What are you trying to accomplish?

There is no foolproof way to deal with rounding because there is no
way of knowing how much rounding has occurred (if there were, it'd be
a simple matter to correct for it, right?)
From: Thomas A. Russ
Subject: Re: ? (- 1 .999)
Date: 
Message-ID: <ymi7jjexpp9.fsf@sevak.isi.edu>
"Borkdude" <··············@gmail.com> writes:

> 1) Which version of {3,4,5} would you prefer to use now? And more
> important: why? All seem to work, but version 5 might be a little
> exaggerated.

Actually, #6:

 6. (defun almost-equal (a b &optional (delta .001))
       (<= (abs (- a b)) (+ delta (* 2 SINGLE-FLOAT-EPSILON))))

> 2) Are there situations in which SINGLE-FLOAT-EPSILON is not enough and
> should be replaced by e.g., DOUBLE-FLOAT-EPSILON? Is there a way to do
> this easily without having to check the type of the numbers you deal
> with and writing it out for every type?
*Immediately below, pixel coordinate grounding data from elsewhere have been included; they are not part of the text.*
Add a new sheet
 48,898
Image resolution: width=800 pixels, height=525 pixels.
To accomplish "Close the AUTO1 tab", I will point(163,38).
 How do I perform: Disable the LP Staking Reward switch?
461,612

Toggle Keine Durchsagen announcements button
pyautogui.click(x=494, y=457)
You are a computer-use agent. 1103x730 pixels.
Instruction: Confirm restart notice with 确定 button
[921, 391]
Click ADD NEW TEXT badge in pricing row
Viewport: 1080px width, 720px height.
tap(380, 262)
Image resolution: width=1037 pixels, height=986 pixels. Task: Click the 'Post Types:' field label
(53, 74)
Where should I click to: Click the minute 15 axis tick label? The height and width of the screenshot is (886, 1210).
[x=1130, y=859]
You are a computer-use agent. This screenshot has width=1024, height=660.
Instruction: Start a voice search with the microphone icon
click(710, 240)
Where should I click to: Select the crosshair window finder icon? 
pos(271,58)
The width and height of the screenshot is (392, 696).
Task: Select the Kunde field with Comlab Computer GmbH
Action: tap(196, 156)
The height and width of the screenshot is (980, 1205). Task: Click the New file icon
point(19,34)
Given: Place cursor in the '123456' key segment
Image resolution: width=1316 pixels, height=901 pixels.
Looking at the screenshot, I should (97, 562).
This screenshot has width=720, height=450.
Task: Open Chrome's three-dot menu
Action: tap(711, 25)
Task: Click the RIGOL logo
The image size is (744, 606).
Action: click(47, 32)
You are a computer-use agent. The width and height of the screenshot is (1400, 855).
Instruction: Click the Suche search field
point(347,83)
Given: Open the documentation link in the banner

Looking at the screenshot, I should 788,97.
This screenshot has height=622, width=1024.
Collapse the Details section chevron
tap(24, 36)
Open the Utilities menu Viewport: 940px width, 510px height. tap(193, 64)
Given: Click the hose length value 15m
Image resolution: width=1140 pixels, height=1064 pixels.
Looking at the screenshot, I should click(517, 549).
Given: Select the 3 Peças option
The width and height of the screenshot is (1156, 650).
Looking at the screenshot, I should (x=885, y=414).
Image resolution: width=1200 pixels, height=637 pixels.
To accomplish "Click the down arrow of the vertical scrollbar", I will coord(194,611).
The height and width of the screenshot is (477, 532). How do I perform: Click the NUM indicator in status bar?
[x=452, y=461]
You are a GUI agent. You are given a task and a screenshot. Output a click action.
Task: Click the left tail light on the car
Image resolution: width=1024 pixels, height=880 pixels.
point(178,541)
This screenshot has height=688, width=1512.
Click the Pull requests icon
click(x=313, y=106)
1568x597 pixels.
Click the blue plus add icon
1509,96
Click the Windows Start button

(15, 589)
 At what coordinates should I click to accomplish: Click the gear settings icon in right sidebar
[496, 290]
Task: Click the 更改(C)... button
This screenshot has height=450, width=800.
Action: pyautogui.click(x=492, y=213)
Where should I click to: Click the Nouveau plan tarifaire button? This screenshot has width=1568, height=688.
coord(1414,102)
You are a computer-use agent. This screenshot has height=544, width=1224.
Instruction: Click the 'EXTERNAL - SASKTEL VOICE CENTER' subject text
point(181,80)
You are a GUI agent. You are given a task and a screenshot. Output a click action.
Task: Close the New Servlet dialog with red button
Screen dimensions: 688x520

Well, there aren't THAT many floating point types.  And single float
epsilon should always be at least as big as double float epsilon.  But
if it were truly necessary, you could implement this using really ugly
cascading typecase statements:

7. (defun almost-equal (a b &optional (delta .001))
     (typecase a
       (SINGLE-FLOAT
         (typecase b
           (SINGLE-FLOAT
             (<= (abs (- a b)) (+ delta (* 2 SINGLE-FLOAT-EPSILON))))
           (DOUBLE-FLOAT
             (<= (abs (- a b)) (+ delta (* 2 DOUBLE-FLOAT-EPSILON))))
           ...))
       (DOUBLE-FLOAT
         (typecase b
            ...))))

but for a truly general solution you might need to consider short and
long floats as well as single and double.  I suppose an alterate
implementaiton might be able to use some sort of lookup table keyed by
taking TYPE-OF each of the operands.

The the fundamental problem of floating point imprecision will remain,
because there is the tendency of errors to grow with the number of
operations that are applied to the data.  If a and b, for example, are
the products of some computations, rather than being just read by the
Lisp reader, then there isn't any guarantee that the error won't
overwhelm twice the epsilon for the particular floating point format
anyway.

If you really care about this, you will operate using rational numbers
exclusively.  Convert all input using RATIONALIZE and then convert the
output using FLOAT.

-- 
Thomas A. Russ,  USC/Information Sciences Institute
From: Pascal Bourguignon
Subject: Re: ? (- 1 .999)
Date: 
Message-ID: <878y3uk258.fsf@thalassa.informatimago.com>
"Borkdude" <··············@gmail.com> writes:

> I now have the following version of almost-equal:
> 
> 1.
> (defun almost-equal (a b &optional (delta .001))
>   (<= (abs (- a b)) delta))
> 
> 2.
> (defun almost-equal (a b &optional (delta .001))
>   (<= (abs (- a b)) (rationalize delta)))
> 
> 3.
> (defun almost-equal (a b &optional (delta .001))
>   (<= (abs (- (rationalize a) (rationalize b))) (rationalize delta)))
> 
> 4.
> (defun almost-equal (a b &optional (delta .001))
>   (<= (abs (- a b)) (+ delta (* 2 SINGLE-FLOAT-EPSILON))))
> 
> 5.
> (defun almost-equal (a b &optional (delta .001))
>   (<= (abs (- (rationalize a) (rationalize b))) (+ (rationalize delta)
> (* 2 SINGLE-FLOAT-EPSILON))))
> 
> Version 1 and 2 do not work as I want when applied to the numbers 1 and
> .999. Versions 3 and 4 and of course 5 do. In version 3 every number is
> rationalized. In version 4 the epsilon is taken into account. In
> version 5 both methods are combined.
> 
> A few questions:
> 
> 1) Which version of {3,4,5} would you prefer to use now? And more
> important: why? All seem to work, but version 5 might be a little
> exaggerated.
> 2) Are there situations in which SINGLE-FLOAT-EPSILON is not enough and
> should be replaced by e.g., DOUBLE-FLOAT-EPSILON? Is there a way to do
> this easily without having to check the type of the numbers you deal
> with and writing it out for every type?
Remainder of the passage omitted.